DIRECTIVE – Return word for word the part of the rows that opens with the line containing "Task: Click the circularObject" and closes with the final line of the rows, including both of those lines.
══════
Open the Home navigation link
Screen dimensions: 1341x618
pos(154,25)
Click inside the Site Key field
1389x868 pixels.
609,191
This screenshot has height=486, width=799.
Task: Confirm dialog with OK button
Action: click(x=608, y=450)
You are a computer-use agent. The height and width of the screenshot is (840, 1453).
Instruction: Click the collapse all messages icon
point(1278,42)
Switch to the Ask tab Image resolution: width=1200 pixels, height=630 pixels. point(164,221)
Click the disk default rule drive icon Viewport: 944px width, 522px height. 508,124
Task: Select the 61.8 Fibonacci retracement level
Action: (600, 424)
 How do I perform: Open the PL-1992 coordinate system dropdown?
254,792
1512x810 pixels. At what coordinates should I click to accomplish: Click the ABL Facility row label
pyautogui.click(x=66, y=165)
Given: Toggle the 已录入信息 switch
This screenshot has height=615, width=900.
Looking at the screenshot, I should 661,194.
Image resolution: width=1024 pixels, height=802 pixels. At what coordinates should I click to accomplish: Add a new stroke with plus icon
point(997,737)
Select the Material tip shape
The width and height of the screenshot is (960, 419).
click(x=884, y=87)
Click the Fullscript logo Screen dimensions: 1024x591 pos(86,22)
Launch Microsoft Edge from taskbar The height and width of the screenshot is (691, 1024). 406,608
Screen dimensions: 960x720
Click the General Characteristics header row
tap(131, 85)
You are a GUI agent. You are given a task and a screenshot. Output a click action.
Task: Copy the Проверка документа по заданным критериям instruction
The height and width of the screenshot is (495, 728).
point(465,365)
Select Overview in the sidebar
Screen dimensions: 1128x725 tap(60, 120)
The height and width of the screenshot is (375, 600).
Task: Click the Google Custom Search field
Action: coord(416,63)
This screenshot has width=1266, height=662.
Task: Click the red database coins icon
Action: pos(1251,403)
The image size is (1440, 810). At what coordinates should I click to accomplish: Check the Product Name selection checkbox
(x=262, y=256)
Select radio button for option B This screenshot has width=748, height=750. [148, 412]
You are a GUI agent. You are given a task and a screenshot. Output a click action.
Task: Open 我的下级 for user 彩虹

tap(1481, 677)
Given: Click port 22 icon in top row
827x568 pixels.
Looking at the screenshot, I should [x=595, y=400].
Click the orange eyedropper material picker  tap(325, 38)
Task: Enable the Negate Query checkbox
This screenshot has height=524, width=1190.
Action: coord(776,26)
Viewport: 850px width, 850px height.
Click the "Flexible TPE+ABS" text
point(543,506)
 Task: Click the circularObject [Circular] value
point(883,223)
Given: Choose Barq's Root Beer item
══════
COMPLETED EXERCISE –
 Task: Click the circularObject [Circular] value
point(883,223)
Given: Choose Barq's Root Beer item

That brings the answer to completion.